Je vous rappelle que c'est dans le cadre de l'examen de l'initiative parlementaire Fournier 09.477 que la commission avait entrepris de modifier la loi sur la protection de l'environnement. Comme son avant-projet a été accueilli favorablement par de nombreux participants, lors de la consultation qui a eu lieu du 6 décembre 2011 au 20 mars de cette année, dont l'ensemble des cantons, la commission n'y a apporté que des adaptations mineures, sur la base des avis exprimés par lesdits participants.

Le projet de la commission vise donc à faire appliquer de manière rigoureuse le principe de causalité inscrit à l'article 2 de la loi sur la protection de l'environnement, en garantissant que le responsable d'un site contaminé ne puisse plus se soustraire aux obligations financières qui lui incombent pour l'investigation, la surveillance et l'assainissement du site en question. Selon le droit en vigueur, en effet, les responsables peuvent, en leur qualité d'entreprises notamment, utiliser les moyens du droit privé et des opérations commerciales pour échapper à de telles obligations. Une grande partie des coûts concernant les mesures liées à des sites contaminés doivent ensuite être supportés par la collectivité publique, ce qui n'est plus admissible aux yeux de la commission.

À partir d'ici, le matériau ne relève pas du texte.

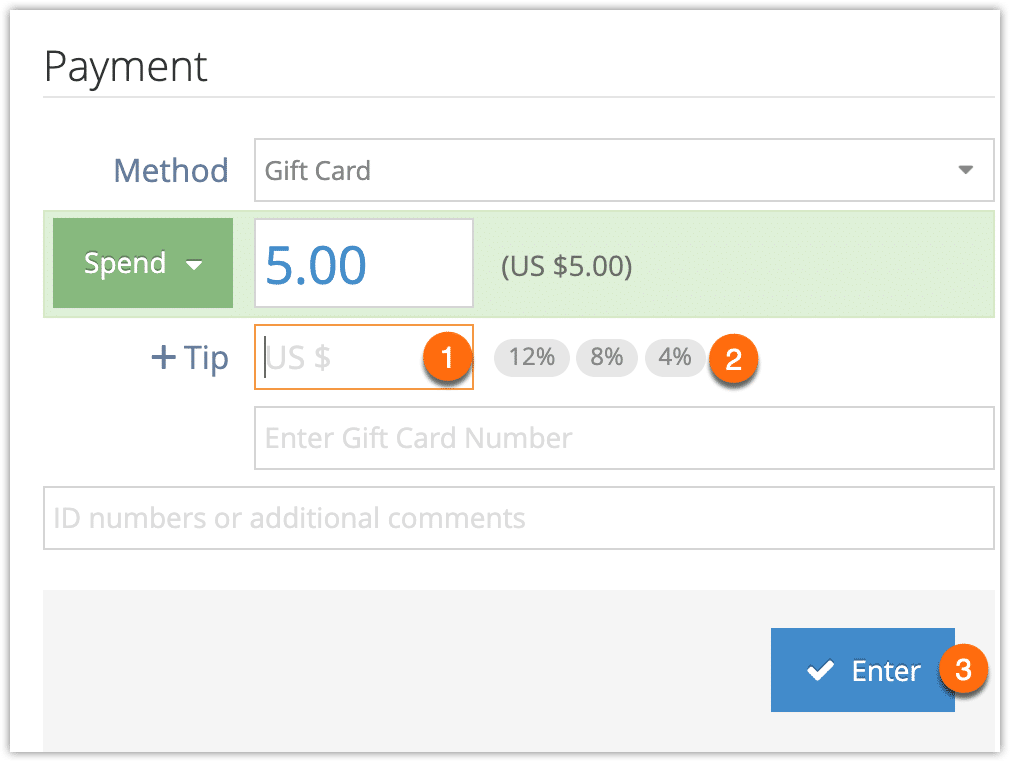
Task: Click the plus icon beside Tip
Action: pyautogui.click(x=164, y=357)
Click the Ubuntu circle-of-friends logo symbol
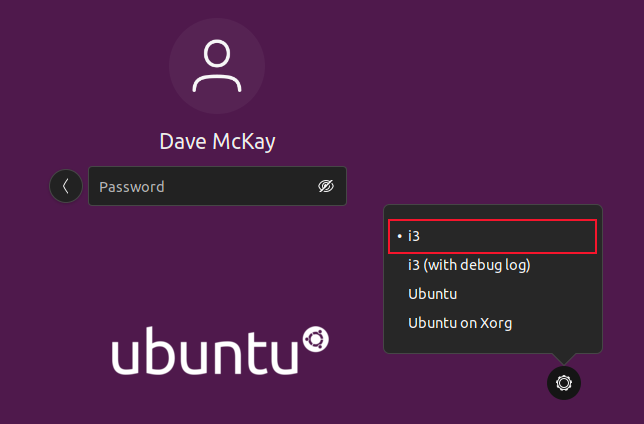 pos(316,340)
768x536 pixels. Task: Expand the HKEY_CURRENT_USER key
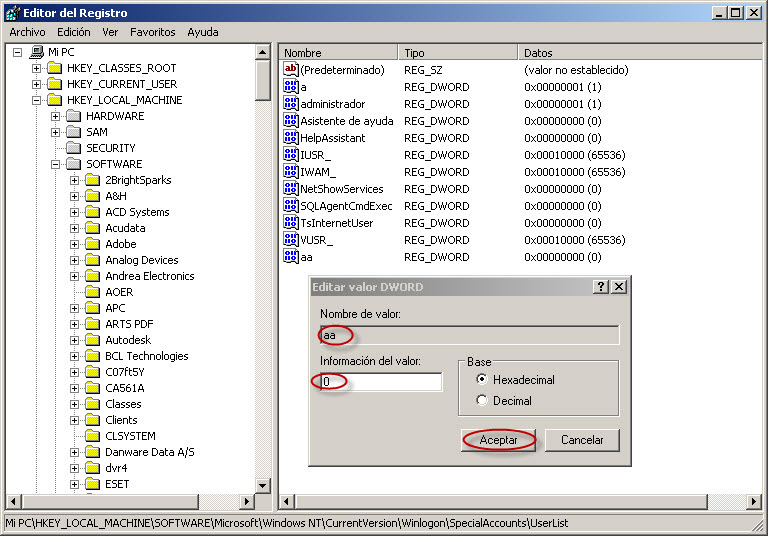click(36, 84)
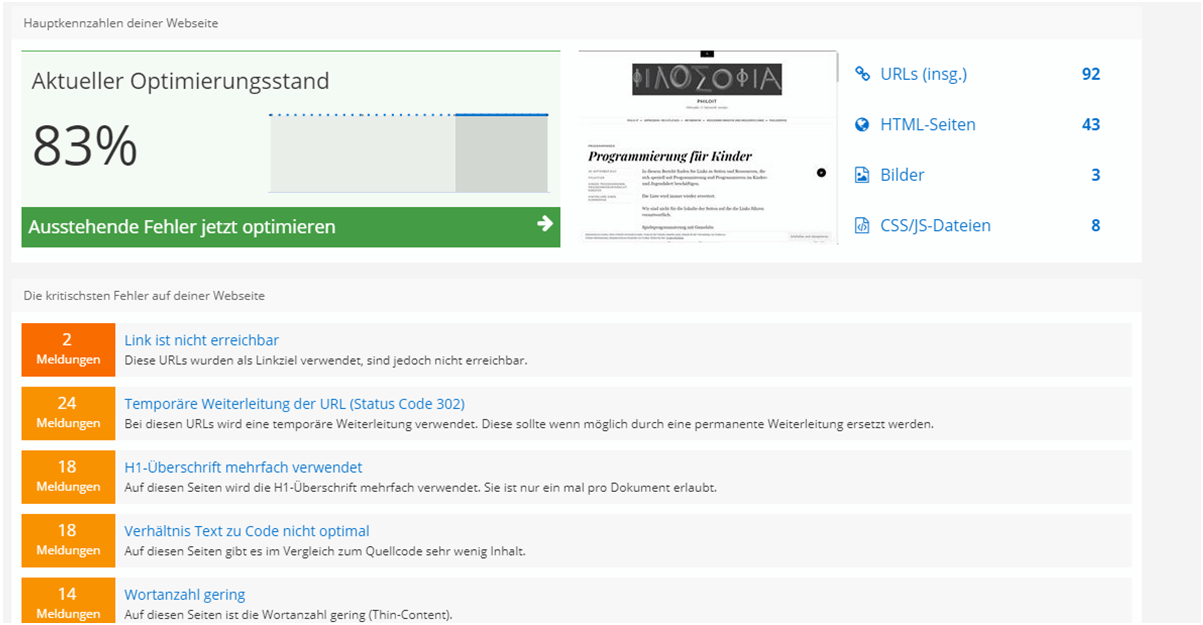Image resolution: width=1203 pixels, height=625 pixels.
Task: Open the URLs (insg.) link
Action: [923, 74]
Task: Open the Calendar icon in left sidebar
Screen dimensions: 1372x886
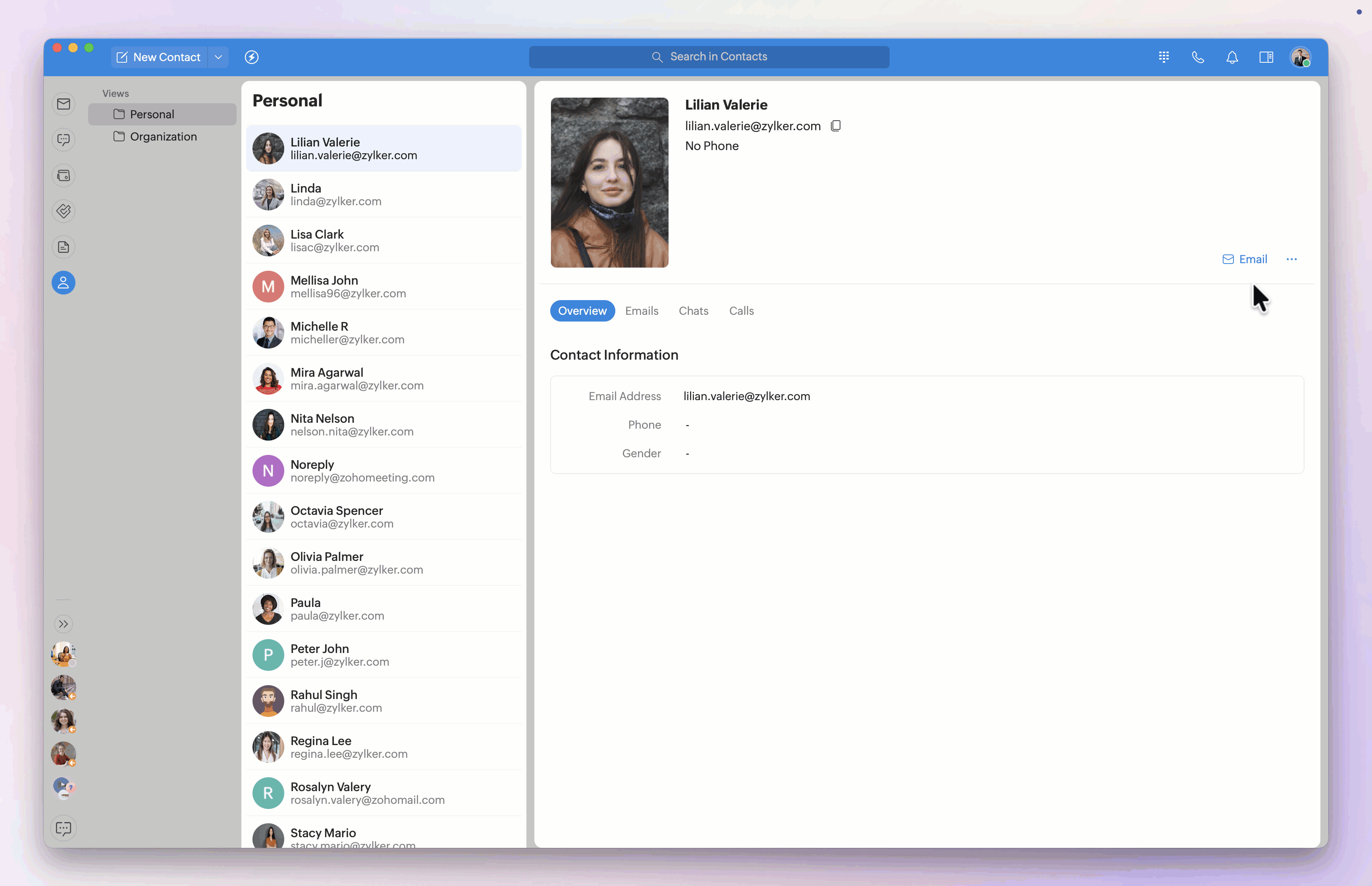Action: tap(63, 175)
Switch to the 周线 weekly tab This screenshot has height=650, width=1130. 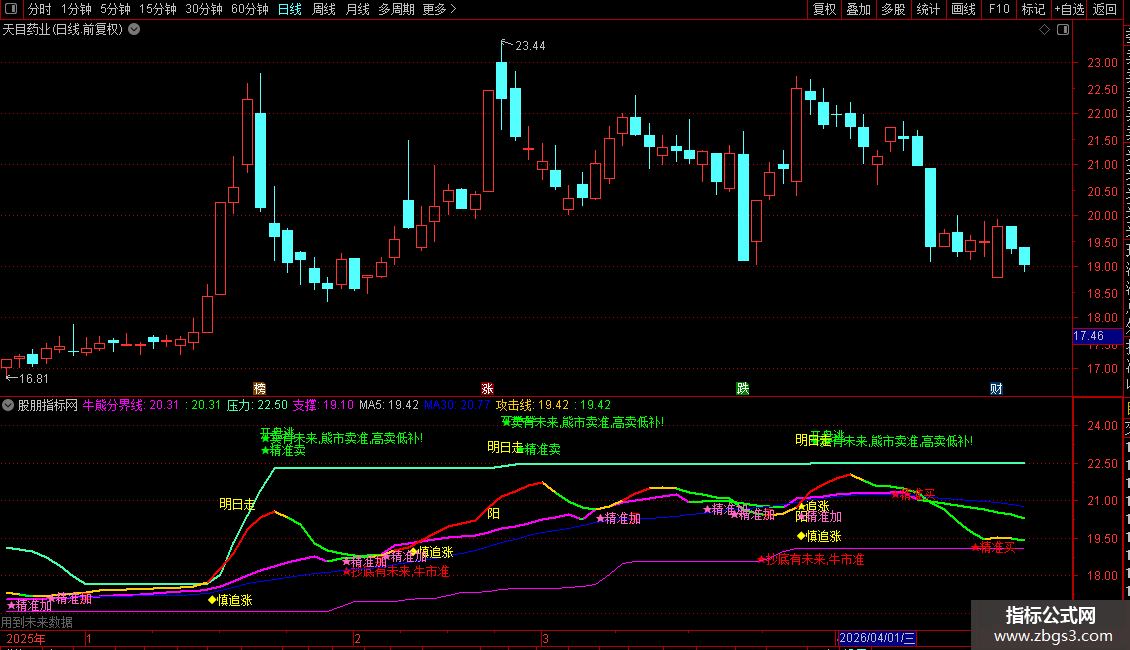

Dans son avis du 14 novembre dernier, le Conseil fédéral a indiqué qu'il soutenait le rapport de notre commission et qu'il acceptait la modification législative proposée, sous réserve que le terme "autorité cantonale" soit remplacé par celui d'"autorité", dans la mesure où les cantons ne sont pas les seules autorités d'exécution dans le domaine des sites pollués. [PAGE 1235]

En effet, trois autorités fédérales, le DDPS, l'OFT et l'OFAG, appliquent également l'ordonnance du 26 août 1998 sur l'assainissement des sites pollués. La commission s'est penchée sur cette question lors d'une récente séance et a décidé d'en rester à sa version initiale, dans la mesure où cette question de partage des compétences entre les cantons et la Confédération n'est pas très claire dans ce domaine.

Afin d'éviter des décisions précipitées dans ce domaine, ô combien sensible, et compte tenu du fait que nous sommes le premier conseil à examiner ce projet de loi, il a été jugé préférable que le Conseil national puisse se pencher en détail sur cette question, que nous reprendrons de toute manière lorsque le projet reviendra devant notre conseil.

Nous avons également pris acte des quatre propositions déposées par Messieurs Föhn et Engler à l'article 32dbis. Je reviendrai, après leur développement, sur ces quatre propositions, qui, bien entendu - vous vous en rendez bien compte - n'ont pas pu être prises en compte par la commission, puisque trois des propositions sont arrivées mardi sur nos tables et que la quatrième est arrivée ce matin.